(Saved data entries)
########################################
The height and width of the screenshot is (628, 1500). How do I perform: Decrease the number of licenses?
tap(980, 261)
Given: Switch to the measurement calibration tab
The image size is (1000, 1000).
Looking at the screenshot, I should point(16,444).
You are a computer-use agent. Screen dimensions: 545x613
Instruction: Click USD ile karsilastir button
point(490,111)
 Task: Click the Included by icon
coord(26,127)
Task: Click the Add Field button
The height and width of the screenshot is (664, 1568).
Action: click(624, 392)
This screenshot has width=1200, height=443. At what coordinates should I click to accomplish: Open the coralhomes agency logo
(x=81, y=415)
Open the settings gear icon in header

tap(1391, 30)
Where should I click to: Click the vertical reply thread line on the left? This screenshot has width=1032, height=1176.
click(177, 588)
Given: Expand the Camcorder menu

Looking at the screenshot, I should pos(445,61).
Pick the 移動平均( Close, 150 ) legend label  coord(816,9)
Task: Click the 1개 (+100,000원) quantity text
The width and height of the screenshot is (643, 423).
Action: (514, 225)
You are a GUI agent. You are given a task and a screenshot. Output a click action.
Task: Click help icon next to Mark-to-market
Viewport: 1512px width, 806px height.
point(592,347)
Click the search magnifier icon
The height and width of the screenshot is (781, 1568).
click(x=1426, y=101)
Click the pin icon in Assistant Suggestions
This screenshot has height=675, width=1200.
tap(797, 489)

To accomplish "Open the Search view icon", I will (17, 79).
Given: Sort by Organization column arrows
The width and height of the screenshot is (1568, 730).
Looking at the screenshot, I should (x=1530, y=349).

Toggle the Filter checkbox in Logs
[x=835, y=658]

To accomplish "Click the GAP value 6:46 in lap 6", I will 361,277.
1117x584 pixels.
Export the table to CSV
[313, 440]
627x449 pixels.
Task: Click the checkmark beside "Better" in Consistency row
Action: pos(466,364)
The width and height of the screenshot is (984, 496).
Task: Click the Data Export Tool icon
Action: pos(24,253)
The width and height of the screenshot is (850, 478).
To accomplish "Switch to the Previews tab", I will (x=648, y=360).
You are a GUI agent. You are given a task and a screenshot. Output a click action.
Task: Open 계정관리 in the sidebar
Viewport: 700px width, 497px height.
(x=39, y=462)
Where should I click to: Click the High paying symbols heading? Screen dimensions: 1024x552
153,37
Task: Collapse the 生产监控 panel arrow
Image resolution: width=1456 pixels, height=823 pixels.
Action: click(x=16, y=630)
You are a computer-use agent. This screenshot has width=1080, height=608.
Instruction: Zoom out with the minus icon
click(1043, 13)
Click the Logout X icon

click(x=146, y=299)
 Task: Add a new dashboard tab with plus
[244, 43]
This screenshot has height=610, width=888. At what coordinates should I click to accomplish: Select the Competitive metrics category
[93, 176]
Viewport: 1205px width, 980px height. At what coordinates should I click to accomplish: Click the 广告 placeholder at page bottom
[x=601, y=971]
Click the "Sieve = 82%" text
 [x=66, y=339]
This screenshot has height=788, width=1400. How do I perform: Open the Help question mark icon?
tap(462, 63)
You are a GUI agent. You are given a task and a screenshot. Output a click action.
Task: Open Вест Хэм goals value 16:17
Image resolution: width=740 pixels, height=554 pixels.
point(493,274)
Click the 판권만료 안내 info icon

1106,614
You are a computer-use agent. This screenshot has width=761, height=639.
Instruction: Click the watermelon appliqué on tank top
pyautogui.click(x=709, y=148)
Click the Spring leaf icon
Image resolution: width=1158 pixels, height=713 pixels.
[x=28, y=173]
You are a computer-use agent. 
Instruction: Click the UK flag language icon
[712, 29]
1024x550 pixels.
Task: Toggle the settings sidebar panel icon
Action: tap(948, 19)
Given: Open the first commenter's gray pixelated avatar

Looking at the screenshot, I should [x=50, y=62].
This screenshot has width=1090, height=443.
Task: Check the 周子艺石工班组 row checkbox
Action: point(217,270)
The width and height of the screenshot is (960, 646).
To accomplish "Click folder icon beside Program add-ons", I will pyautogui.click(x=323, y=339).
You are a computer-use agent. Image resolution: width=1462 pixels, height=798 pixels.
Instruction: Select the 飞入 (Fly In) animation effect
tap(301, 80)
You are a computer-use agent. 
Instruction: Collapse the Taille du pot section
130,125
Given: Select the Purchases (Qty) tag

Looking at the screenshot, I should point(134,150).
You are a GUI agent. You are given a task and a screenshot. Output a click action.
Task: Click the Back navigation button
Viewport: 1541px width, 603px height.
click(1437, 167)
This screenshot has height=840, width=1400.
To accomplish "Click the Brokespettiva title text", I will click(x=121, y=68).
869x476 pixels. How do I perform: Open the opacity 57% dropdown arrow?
########################################
* Your assignment
Above are some records; copy exactly the lines from the one with "has width=1080, height=608." through the one with "Click the Spring leaf icon", both included, and no others.

* Solution to this problem
You are a computer-use agent. This screenshot has width=1080, height=608.
Instruction: Zoom out with the minus icon
click(1043, 13)
Click the Logout X icon

click(x=146, y=299)
 Task: Add a new dashboard tab with plus
[244, 43]
This screenshot has height=610, width=888. At what coordinates should I click to accomplish: Select the Competitive metrics category
[93, 176]
Viewport: 1205px width, 980px height. At what coordinates should I click to accomplish: Click the 广告 placeholder at page bottom
[x=601, y=971]
Click the "Sieve = 82%" text
 [x=66, y=339]
This screenshot has height=788, width=1400. How do I perform: Open the Help question mark icon?
tap(462, 63)
You are a GUI agent. You are given a task and a screenshot. Output a click action.
Task: Open Вест Хэм goals value 16:17
Image resolution: width=740 pixels, height=554 pixels.
point(493,274)
Click the 판권만료 안내 info icon

1106,614
You are a computer-use agent. This screenshot has width=761, height=639.
Instruction: Click the watermelon appliqué on tank top
pyautogui.click(x=709, y=148)
Click the Spring leaf icon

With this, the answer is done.